Et même si « par extraordinaire » il y avait contrefaçon, Megamonde ne manque pas d’ arguments : la contrefaçon est un délit qui se prescrit au terme de trois ans. C’est l’article 8 du Code de procédure pénale qui le dit : « En matière de délit, la prescription de l’action publique est de trois années révolues. » Pourtant, entre le 30 décembre 2003 (date d’enregistrement fait par Megamonde) et le 29 octobre 2007 (date d’assignation par la société Jincheng), il s’est écoulé plus de trois ans. L’article 10 du Code de procédure pénale est tout aussi clair : « L’action civile ne peut être engagée après l’expiration du délai de prescription de l’action publique. »

« Que la marque Jincheng soit radiée ! »

Et la concurrence déloyale dans tout ça ? Selon Jincheng Corporation, « la contrefaçon de la marque Jincheng constitue en elle-même un acte de concurrence déloyale ». A ce sujet, Megamonde réplique : « Il n’y a pas de contrefaçon entre des marques aussi différentes dont chacune d’elle a fait l’objet d’enregistrement auprès de l’OAPI. A l’évidence, en l’absence de contrefaçon, il ne saurait y avoir de concurrence déloyale pour une marque régulièrement enregistrée. » La société Jincheng Corporation reconnaît elle-même que « tous les produits de Megamonde sont marqués JC ». De plus, « si le groupe Jincheng était de bonne foi et avait des moyens sérieux à faire prévaloir, il l’aurait fait depuis janvier 2004, date de publication de l’enregistrement au bulletin officiel de l’OAPI ». Même après cet enregistrement, le groupe Megamonde a envoyé une correspondance à la société Jincheng pour l’en aviser. Mais pas de réaction de sa part. Le Groupe Megamonde estime que l’action que mène actuellement Jincheng Corporation lui porte préjudice.

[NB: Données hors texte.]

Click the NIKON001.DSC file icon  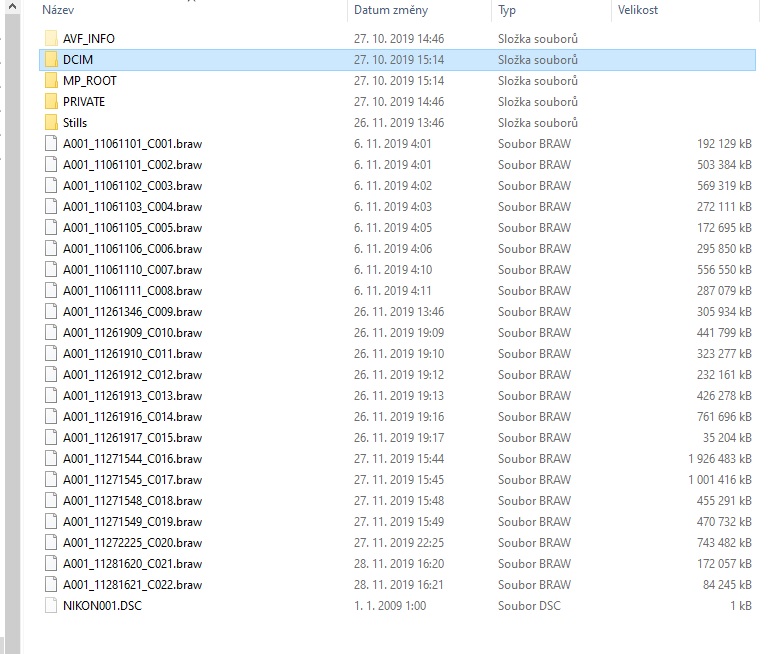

Et il entend revendiquer ses droits en la matière au nom des articles 1382 du Code civil, et 15 du Code de procédure civile.

L’ article 1382 dit ceci : « Tout fait quelconque de l’homme, qui cause à autrui un dommage, oblige celui par la faute duquel il est arrivé à le réparer. » Quant à l’article 15 du Code de procédure civile, il stipule : « L’action malicieuse, vexatoire, dilatoire, ou qui n’est pas fondée sur des moyens sérieux, constitue une faute ouvrant droit à réparation (…). » Et Megamonde s’en justifie : Jincheng Corporation, « à travers ses propos mensongers et diffamatoires, a terni l’image et la notoriété dont jouit le Groupe Megamonde dans le secteur de la commercialisation des motocyclettes au Burkina Faso. » Elle l’a traité de société qui « importe des motocyclettes de piètre qualité sur des marchés parallèles, les revêt de la marque JC pour profiter de sa notoriété (parlant de Jincheng) et les commercialise sur le marché burkinabè en trompant les consommateurs ».

Pour tout cela, le Groupe Megamonde demande que le tribunal condamne la société Jincheng Corporation. Il demande que le tribunal « prononce la radiation de la marque Jincheng sur le territoire du Burkina Faso concernant les produits de la classe 12 de l’arrangement de Nice sur la classification internationale des produits ». La raison est simple : selon l’article 23 alinéas et suivants de l’annexe III de l’accord OAPI, « à la requête de tout intéressé, le tribunal peut ordonner la radiation de toute marque enregistrée qui, pendant une durée ininterrompue de 5 ans précédant l’action, n’a pas été utilisée sur le territoire national de l’un des Etats membres pour autant que son titulaire ne justifie pas d’excuses légitimes, la radiation peut être appliquée à tout ou partie des produits ou services sur lesquelles ladite marque a été enregistrée ». Or, la marque Jincheng a été enregistrée le 8 janvier 1998 et l’arrêté consacrant cet enregistrement date du 31 mars 1999. Entre cette dernière date et le 29 octobre 2007 (date d’assignation), la marque Jincheng reste, selon Megamonde, « une grande inconnue du marché des motocyclettes sur le territoire du Bukina Faso ; le délai de 5 ans précédant l’action en vue de la radiation est ainsi révolu ». Il y a donc lieu de prononcer « la radiation de cette marque sur le territoire du Burkina Faso.

L’avocat de Megamonde est Me Mamadou Traoré. Celui de Jincheng corporation est le cabinet Mamadou Savadogo.